I would love to know what people think of Agents of Shield. We no longer have cable, but I think its on Hulu? We don't currently subscribe to Hulu but might if its worth it.


----------



## Lenny (Sep 25, 2013)

If no-one else has made a thread by tomorrow, I will.

The short of it is that it has great potential. It takes a short while for Whedon's trademark snappy dialogue to get going, and although it looks good some of the special effects are a bit ropey... but it gets settled very quickly (you know how a lot of first episodes are kind of choppy, and it takes new shows a few episodes to find their feet? I don't get that impression from AoS), and it is well grounded in the Marvel Universe, with references to, and things straight out of, a number of the films. The cast is also very good.


----------



## alchemist (Sep 25, 2013)

I'm looking forward to SHIELD -- it seems to be one for all the family -- but really don't get PoI. It's just too hammy for me.


----------



## J-Sun (Sep 26, 2013)

Lady of Winterfell said:


> I would love to know what people think of Agents of Shield.
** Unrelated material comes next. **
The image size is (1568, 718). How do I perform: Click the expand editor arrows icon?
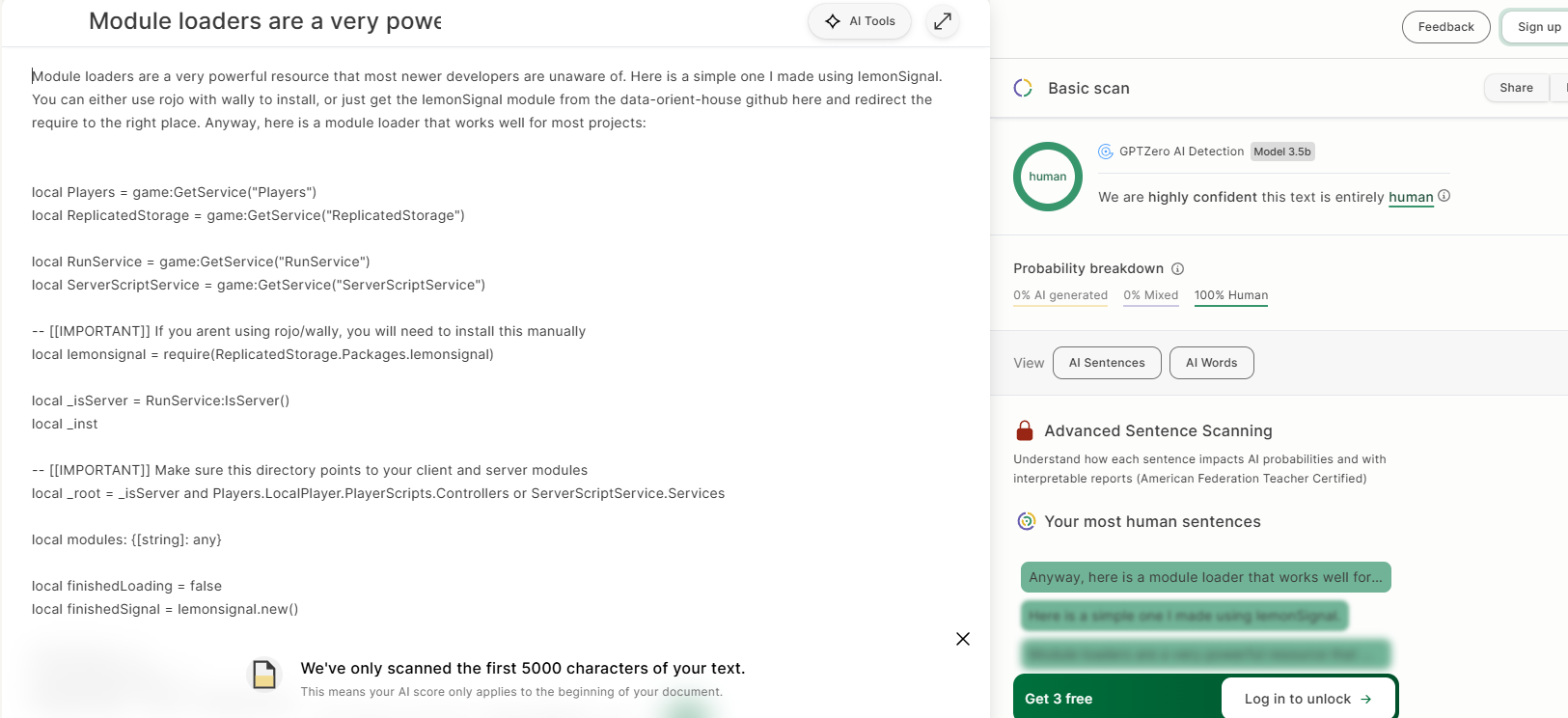coord(943,20)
We no longer have cable, but I think its on Hulu? We don't currently subscribe to Hulu but might if its worth it.



I was underwhelmed. I liked it, but I didn't love it. This isn't truly a Joss Whedon show, I don't think, but on a Joss Whedon scale, _Buffy_ and _Firefly_ were genius and _Angel_ and _Dollhouse_ were (sometimes) above average TV but just TV, not genius. So far, this is just TV, to me. A lot of wisecracks and explosions but lacking the human touch. I think for some reason of when Cordelia slashed Willow with verbal razors and she's down at the end of the hall glancing back and Buffy looks after her with concern and later tries to befriend her. Tiny little glances and expressions amidst the "saving the world... a lot". Or the brilliant depiction (in the true premiere) of the betrayed warrior that was Malcolm Reynolds and how he built a new life, home, and family with his crew. This was too broad and simply comic and action oriented to have that kind of heart. More big budget Hollywood.
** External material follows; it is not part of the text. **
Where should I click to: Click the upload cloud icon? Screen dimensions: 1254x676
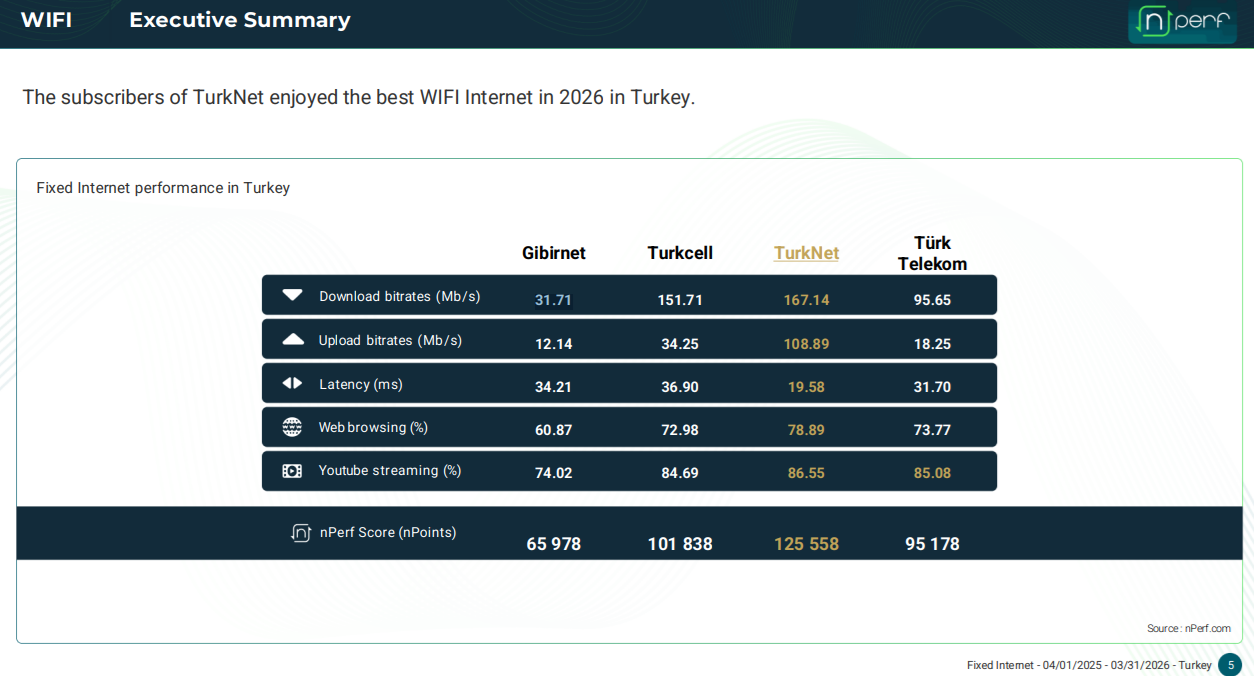pyautogui.click(x=292, y=338)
And, caveat, that I'm one of about two people who hasn't seen the movie so this episode had a lot of "in media res" to it - I could follow along just fine but it didn't really feel like the epic beginning of anything and was more like the start of another chapter of something else. "Cross-marketing synergy!" But that doesn't bode well for a deep show standing on its own two legs.
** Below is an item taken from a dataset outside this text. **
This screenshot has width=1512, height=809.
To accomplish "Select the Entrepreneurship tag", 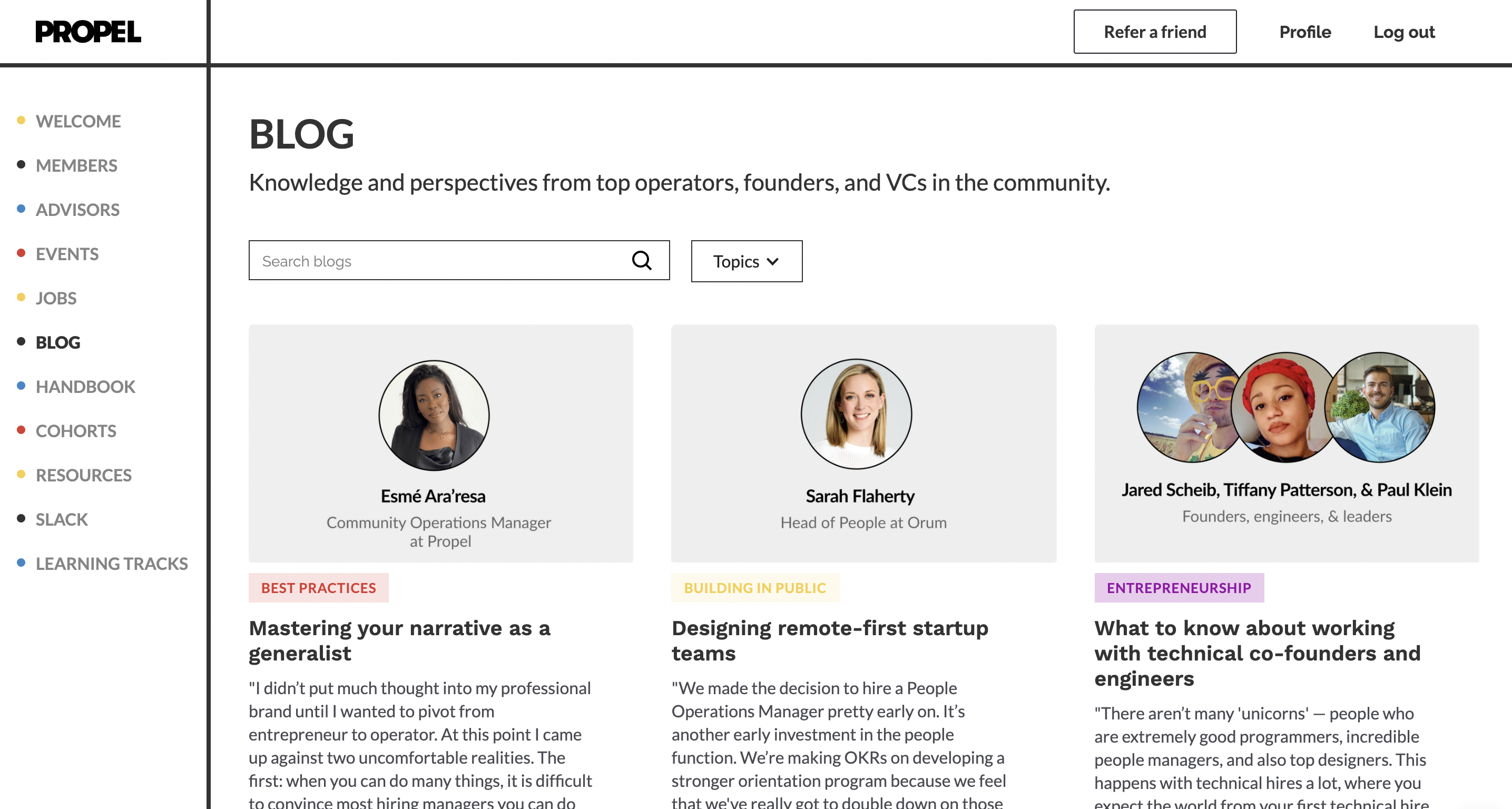I will click(1179, 588).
But we'll see. It was definitely good enough to tune in again and did have the signature ("really wanted our name to spell 'SHIELD'", "I think a bulb's out", "what up guys") Joss-style lines.

And it looks to be a hit, pulling a 4.7 and basically tying one of those ridiculous maniacally-watched game shows and trouncing everything else that night.


----------



## Lady of Winterfell (Sep 27, 2013)

I try to give shows a couple of episodes before really making a decision. I have definitely noticed that the pilot episode tends to be the weakest. I wasn't overly thrilled by the first episode of Firefly, but have come to really enjoy the series (I think we have about 3 episodes left). 

Thanks for your thoughts Lenny and J-Sun, I appreciate it. Sounds like I will give it a shot, just not sure when we'll sign up for Hulu.


----------



## HoopyFrood (Sep 27, 2013)

Son of Cooooouuullll.

I am so glad he's back, I didn't want him dead (I knew he wasn't staying dead before this). I love him to little bits. 

Nice to see some Maria --

Oh noes, what secret are they hiding from poor Coulson? Has he been turned into something else like people were speculating. Ooooh.


----------



## Foxbat (Sep 29, 2013)

Caught the Agents Of SHIELD pilot last night and I'm kind of ho hum about it.

We've got a line up of fairly stereotypical characters - geeky tech guys, computer whizz and reluctant square jaw who sees this assignment as a waste of his talents. We have quite a few references to the Marvel superheroes inhabiting this world and a cryptic reference about agent Coulson's recovery/resurrection. Throw in a few nice toys for the agents and a case to investigate that culminates in the individuals actually gelling together as a team and there you have it!

Granted, this is a pilot and probably an evolutionary nexus which will result in significant improvement to plot alongside character depth as the series progresses but I'm not sure it will be a hit. 

It's not bad, just not stunningly great.


----------



## Lady of Winterfell (Oct 3, 2013)

I got to watch the pilot as well the other day. It was good, but not great...as others have already said.  Good enough that I will give it another few episodes to find its groove.


----------